Proximity to diversified corporate employment underpins renter demand, offering short commutes to insurance, airlines, pharmaceuticals, telecommunications, and financial services roles. Nearby anchors include Prudential, JetBlue Airways, Pfizer, Verizon Communications, and TIAA.
- Prudential — insurance (2.9 miles)
- Jetblue Airways — airlines (6.2 miles) — HQ
- Pfizer — pharmaceuticals (7.8 miles) — HQ
- Verizon Communications — telecommunications (7.8 miles)
- TIAA — financial services (7.9 miles) — HQ
The 2007 vintage positions this 26-unit asset ahead of much of the surrounding housing stock, supporting competitive appeal versus older buildings while calling for thoughtful mid-life capital planning. Neighborhood occupancy trends above national medians, a renter-occupied share around half of units, and elevated ownership costs across Queens together point to durable demand and stable renewals. According to CRE market data from WDSuite, local rents benchmark above national levels while rent-to-income sits below the national median, which can aid pricing discipline without overextending residents.
Demographics aggregated within a 3-mile radius indicate gradual population growth, rising household counts, and a projected increase through 2028 as average household size declines — dynamics that typically expand the renter pool and support occupancy stability. Strong amenity access (grocery, restaurants, childcare, parks) and decent school ratings further reinforce livability, while investors should underwrite for security measures and selective modernization to preserve competitive positioning.
- Newer 2007 construction relative to neighborhood stock strengthens competitive positioning with manageable mid-life capex needs.

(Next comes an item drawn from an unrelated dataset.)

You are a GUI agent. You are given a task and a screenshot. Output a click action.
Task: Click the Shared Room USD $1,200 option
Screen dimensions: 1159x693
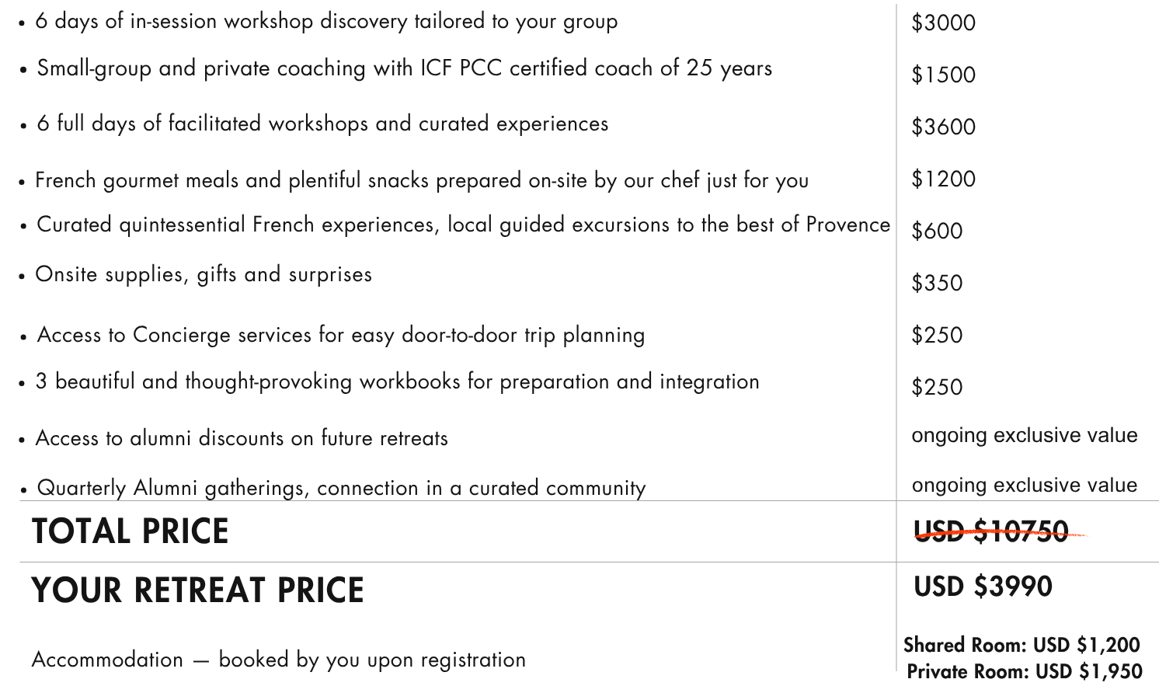pyautogui.click(x=1022, y=645)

- Neighborhood occupancy above national medians and a solid renter base support leasing stability and renewals.
- Elevated ownership costs in Queens tend to reinforce multifamily demand and pricing power.
- 3-mile demographics show growing households and smaller household sizes, expanding the renter pool through 2028.
- Key risks: below-national safety metrics and mid-life system updates; proactive management and targeted capex can mitigate.